Fan von Neon.
„Man kann im Leben nicht alles planen. Zum Beispiel, kreativ zu sein.“
Farbkleckse an der Wand. Auf dem Boden, an Acryl-Sprühdosen und an Lennard Dorkas wackeligem Holzstuhl, auf dem er gerade Platz nimmt. Sein ‚Rotenburger Wander-Atelier‘, stellt er es liebevoll vor. Es lässt schnell vermuten, was dem Künstler wichtig ist: Farbe, bunte Farbe. Und zwar in Neon. Schweift der Blick weiter in den nächsten Raum, auf einige seine Werke, formt sich das Bild über seine Kunst weiter. Modern, dynamisch, gern über den Rand hinaus. Vor allem aber: nach Plan ungeplant. Lennard nickt. ‚Ich male spontan, ich drücke mich aus. Jedes Bild ist ein Unikat.‘
„Ich bin ein Sommer-Maler. Die Winterpause tat mir gut.“
Corona? Hat den 23-jährigen Kommunikationsdesign-Studenten nicht so inspiriert. Zumindest nicht direkt, nicht vor der Leinwand. ‚Ich habe letztes Jahr sehr viel gemalt, ich brauchte erst einmal eine Pause. Unter Druck funktioniert es nicht, und den hatte ich mir gemacht.‘ Stattdessen zog es Lennard mit Freundin Cathi ins Grüne. Mehr Zeit im Garten – und für die neu zugezogenen 17 Hühner eine kleine Unterkunft bauen. ‚Das hat mich wieder inspiriert. Witzig, woher so etwas manchmal kommt: Ich denke jetzt auch über Statuen nach.‘ Doch, fürs Erste zieht es Lennard zurück zu seinen Farben.

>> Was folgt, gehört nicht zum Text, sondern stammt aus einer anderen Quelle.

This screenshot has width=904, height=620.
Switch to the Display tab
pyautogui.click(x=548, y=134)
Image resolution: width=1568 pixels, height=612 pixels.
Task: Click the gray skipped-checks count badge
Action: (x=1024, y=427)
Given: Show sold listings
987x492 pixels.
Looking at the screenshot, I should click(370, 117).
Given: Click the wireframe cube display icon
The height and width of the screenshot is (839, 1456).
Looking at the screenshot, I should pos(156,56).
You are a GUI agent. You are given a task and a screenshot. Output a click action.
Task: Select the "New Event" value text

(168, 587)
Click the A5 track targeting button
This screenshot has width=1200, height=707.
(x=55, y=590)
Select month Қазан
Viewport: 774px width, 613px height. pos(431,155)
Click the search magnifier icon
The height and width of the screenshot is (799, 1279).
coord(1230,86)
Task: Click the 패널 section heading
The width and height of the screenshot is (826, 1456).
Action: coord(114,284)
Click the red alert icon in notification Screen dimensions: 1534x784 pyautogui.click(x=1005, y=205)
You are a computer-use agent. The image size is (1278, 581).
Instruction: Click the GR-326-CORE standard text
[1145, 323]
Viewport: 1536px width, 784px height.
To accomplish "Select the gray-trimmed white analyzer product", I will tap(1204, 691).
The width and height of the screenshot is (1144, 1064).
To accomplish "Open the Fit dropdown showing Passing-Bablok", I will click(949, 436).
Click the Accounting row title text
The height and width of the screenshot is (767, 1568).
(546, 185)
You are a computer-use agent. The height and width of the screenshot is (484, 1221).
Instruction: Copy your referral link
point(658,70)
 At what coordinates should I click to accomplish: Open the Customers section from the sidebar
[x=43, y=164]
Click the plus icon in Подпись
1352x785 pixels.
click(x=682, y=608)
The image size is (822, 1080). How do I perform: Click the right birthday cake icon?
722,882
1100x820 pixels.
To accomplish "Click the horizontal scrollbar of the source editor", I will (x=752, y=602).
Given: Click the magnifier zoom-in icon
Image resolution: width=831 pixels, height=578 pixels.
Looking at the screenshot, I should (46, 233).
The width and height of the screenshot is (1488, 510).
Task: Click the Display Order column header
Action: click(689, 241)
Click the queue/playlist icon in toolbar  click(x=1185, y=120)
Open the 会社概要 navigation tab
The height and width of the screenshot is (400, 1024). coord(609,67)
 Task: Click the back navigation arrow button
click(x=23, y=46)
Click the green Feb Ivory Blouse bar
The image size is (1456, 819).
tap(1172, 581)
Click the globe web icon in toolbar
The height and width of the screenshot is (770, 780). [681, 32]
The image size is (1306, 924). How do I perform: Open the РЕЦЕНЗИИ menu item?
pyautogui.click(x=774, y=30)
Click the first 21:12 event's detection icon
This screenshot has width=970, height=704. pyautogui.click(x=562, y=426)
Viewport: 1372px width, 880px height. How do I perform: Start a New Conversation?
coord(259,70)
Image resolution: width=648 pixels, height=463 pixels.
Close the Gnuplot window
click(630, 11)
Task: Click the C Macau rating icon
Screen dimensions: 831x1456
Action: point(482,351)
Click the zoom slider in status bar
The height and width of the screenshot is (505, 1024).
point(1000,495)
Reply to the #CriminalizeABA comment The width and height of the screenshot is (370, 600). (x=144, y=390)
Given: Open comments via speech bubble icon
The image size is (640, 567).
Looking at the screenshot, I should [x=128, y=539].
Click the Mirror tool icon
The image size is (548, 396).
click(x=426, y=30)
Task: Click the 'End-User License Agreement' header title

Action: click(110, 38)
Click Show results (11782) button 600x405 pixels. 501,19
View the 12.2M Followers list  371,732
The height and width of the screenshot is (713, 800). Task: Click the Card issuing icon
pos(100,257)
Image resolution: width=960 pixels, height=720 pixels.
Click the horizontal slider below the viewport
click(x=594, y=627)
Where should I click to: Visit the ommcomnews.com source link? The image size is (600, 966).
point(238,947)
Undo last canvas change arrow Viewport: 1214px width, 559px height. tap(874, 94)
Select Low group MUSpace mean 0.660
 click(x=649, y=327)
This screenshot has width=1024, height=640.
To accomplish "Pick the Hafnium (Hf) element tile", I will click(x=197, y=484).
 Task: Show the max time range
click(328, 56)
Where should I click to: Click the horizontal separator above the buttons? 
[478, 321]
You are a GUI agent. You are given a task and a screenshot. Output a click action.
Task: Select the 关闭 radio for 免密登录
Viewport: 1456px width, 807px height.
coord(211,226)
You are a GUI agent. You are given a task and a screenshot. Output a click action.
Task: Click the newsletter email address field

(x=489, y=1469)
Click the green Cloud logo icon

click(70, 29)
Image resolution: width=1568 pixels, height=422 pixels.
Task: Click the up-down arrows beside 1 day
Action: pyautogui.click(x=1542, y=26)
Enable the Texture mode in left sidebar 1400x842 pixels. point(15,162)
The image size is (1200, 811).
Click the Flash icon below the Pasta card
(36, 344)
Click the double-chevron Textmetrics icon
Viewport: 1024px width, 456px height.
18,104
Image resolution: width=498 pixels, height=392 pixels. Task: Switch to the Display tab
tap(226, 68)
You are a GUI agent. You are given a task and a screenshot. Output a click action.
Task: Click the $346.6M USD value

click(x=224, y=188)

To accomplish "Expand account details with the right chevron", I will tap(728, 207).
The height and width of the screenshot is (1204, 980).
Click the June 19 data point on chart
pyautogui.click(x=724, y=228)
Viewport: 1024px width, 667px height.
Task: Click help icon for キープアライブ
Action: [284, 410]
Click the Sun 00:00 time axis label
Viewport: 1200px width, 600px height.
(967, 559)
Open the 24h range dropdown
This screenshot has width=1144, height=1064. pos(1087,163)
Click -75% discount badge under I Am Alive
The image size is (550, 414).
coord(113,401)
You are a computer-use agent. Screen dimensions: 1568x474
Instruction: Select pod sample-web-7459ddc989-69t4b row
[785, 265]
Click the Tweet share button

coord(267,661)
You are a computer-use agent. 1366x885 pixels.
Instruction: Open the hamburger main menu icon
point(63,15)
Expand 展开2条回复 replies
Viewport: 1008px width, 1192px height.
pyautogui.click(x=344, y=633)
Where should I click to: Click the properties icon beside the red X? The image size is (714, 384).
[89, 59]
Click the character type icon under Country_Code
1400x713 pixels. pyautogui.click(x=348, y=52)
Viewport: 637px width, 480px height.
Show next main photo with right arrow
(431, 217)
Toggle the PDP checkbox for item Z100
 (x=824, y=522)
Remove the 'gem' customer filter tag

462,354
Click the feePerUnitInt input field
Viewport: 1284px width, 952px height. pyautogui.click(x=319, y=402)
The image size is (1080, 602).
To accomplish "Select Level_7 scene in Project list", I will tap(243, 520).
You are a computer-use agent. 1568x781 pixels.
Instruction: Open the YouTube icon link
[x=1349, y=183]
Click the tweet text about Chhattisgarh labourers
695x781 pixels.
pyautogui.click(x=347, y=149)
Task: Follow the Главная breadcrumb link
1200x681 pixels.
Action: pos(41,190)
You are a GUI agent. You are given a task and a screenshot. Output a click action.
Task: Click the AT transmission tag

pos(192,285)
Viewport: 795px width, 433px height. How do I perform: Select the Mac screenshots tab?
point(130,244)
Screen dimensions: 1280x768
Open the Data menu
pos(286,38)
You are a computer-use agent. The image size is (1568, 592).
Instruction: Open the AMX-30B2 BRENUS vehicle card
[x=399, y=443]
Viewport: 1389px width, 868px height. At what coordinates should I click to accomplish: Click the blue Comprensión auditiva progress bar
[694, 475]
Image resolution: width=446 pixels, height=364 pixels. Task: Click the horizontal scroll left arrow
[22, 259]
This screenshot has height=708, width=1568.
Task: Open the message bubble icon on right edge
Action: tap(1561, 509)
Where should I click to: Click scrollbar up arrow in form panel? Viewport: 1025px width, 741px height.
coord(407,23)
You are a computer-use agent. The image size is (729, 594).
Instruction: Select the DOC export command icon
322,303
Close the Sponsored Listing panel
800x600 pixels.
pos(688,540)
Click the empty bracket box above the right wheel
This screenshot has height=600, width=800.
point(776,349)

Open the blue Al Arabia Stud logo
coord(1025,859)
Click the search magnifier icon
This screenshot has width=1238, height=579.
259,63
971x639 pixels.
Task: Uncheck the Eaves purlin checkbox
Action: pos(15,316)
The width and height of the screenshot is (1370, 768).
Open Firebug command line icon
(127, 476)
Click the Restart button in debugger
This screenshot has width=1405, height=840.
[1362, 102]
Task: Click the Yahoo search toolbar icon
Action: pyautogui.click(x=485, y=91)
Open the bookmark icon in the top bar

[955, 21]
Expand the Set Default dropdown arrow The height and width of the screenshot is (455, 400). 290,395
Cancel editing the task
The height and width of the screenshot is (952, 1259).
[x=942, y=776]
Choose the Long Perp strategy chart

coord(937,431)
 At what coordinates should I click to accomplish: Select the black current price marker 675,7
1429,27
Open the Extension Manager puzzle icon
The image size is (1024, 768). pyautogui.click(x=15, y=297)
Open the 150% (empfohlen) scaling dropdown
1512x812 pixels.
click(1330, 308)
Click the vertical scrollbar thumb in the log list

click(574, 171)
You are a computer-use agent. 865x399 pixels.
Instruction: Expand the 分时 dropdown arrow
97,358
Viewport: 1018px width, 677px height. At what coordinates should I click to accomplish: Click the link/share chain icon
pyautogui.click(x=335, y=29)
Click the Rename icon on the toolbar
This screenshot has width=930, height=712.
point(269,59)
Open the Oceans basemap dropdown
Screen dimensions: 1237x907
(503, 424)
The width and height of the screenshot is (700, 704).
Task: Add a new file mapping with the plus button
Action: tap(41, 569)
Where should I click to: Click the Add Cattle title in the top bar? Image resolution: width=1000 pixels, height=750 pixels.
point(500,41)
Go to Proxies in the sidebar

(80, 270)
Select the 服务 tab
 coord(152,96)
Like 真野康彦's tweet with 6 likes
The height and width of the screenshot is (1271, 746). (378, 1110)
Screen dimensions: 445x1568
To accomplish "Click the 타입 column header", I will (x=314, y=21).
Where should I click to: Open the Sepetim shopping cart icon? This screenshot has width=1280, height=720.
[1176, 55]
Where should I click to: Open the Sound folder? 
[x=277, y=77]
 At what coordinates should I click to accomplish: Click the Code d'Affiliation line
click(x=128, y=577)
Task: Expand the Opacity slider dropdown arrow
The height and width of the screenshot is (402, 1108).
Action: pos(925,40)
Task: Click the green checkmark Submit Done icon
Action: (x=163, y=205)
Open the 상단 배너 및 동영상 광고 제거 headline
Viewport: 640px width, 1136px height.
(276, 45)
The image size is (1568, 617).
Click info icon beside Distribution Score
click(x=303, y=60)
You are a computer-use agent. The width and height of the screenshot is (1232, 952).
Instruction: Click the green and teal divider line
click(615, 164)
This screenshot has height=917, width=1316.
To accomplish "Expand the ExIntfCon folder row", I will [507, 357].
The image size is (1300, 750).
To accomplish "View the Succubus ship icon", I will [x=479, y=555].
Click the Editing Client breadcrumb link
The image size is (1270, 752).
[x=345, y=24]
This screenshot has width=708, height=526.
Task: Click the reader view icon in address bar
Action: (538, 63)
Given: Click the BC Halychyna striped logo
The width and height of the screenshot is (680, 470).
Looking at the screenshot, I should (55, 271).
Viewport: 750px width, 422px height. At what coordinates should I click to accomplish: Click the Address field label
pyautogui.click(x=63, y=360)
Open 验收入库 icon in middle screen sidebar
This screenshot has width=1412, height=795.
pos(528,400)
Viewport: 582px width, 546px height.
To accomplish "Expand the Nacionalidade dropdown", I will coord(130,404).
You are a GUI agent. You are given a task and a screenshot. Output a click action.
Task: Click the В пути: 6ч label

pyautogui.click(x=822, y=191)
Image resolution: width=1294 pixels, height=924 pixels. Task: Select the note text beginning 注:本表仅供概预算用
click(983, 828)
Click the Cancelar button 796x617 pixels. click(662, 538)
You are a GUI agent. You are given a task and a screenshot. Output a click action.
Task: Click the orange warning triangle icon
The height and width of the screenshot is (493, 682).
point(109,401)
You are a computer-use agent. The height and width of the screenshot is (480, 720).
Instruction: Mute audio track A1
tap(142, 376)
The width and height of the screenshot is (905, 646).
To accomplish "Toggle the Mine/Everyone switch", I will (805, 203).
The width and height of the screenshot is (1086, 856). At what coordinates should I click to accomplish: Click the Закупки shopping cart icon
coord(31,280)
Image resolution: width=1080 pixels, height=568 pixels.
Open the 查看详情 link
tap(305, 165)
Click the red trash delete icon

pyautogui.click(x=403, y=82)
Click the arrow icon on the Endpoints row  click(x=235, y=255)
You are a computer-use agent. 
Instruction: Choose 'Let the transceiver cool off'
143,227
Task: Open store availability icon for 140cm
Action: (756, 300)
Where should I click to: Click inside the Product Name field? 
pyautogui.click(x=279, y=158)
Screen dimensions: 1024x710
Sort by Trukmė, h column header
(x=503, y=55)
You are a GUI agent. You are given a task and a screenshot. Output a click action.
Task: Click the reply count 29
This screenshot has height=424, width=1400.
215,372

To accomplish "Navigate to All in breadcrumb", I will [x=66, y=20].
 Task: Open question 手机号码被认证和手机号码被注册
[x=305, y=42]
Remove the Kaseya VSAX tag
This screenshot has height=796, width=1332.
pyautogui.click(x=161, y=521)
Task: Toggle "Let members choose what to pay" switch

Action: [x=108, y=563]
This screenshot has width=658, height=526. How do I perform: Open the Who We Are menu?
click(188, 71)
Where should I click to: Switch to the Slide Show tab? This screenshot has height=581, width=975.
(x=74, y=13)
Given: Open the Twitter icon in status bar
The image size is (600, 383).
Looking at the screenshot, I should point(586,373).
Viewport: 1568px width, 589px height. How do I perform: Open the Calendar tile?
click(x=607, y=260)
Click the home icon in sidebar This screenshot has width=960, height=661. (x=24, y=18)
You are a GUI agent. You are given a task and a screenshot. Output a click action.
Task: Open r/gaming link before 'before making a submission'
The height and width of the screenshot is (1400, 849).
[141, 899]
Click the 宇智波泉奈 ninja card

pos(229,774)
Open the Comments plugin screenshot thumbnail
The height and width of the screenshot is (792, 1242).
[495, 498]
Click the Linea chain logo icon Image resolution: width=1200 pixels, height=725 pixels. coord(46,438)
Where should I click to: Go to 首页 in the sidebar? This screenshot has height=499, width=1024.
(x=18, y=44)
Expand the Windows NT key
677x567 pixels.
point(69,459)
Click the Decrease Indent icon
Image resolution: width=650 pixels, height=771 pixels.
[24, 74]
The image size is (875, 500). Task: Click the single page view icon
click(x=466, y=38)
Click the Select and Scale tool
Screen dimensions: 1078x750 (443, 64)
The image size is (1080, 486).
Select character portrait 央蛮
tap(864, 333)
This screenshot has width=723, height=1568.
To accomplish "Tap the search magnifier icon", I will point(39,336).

„Ich mag es, was Handwerkliches zu machen, mit den Händen. Nur PC-Arbeit ist nichts für mich.“
Musik ins Ohr und los. Bisschen gehörtes Beachclub-Feeling, Funk-Techno oder Hippie-Sounds. ‚Ohne geht es nicht‘, weiß Lennard. Aber mit geht so einiges: 60 Bilder hat er verwirklicht – dabei malt er erst seit März 2019. 15 finden Platz im Atelier, die übrigen Werke sind verschenkt oder verkauft. ‚Ich durfte im November im Rathaus in Rotenburg ausstellen, richtig super für meinen Start.‘ Das mit dem Malen kam ganz plötzlich, erzählt Lennard. ‚Vom Farblehre-Kurs im Studium hatte ich noch Farben zu Hause rumstehen und dachte, es wäre schade, sie wegzuschmeißen. Also habe ich mal gemalt.‘
„Wie das Licht letztlich einfällt und wirkt, ist unglaublich wichtig. Alles spielt zusammen.“
Über seinen Instagram-Account gingen die ersten Verkäufe ‚über den Tisch‘, erinnert sich der junge Künstler. ‚An einen digitalen Nomaden, der gerade in Schottland unterwegs war – ein lustiger Typ.‘ Immer mehr Menschen gaben ihm ein ernstes Feedback zu seiner Kunst, und so nahm er es auch ernster: Beschäftigte sich mit Kontrasten, Lichtverhältnissen, Leinwandqualitäten – und Schwarzlicht. ‚Darin kommen meine Neonfarben besonders gut raus. Manche Kunden holen sich direkt beides.‘
„Ich hatte das ja gar nicht so geplant, aber: Jetzt möchte ich Künstler sein.“
Ein paar entscheidende Farbreste, dann die Ausstellung, erste Verkäufe und Auftragsanfragen. Ganz schön schnell, ganz schön viel. Schließt Lennard nach seinen morgendlichen Malstunden die Tür seines Ateliers, ist er aber ‚ganz normal drauf‘, sagt er: radelt mit Freunden durch Rotenburg, geht auf’n Bier (oder zwei) ins Schmidts, genießt das schöne, ruhige Landleben – keine große Kunst.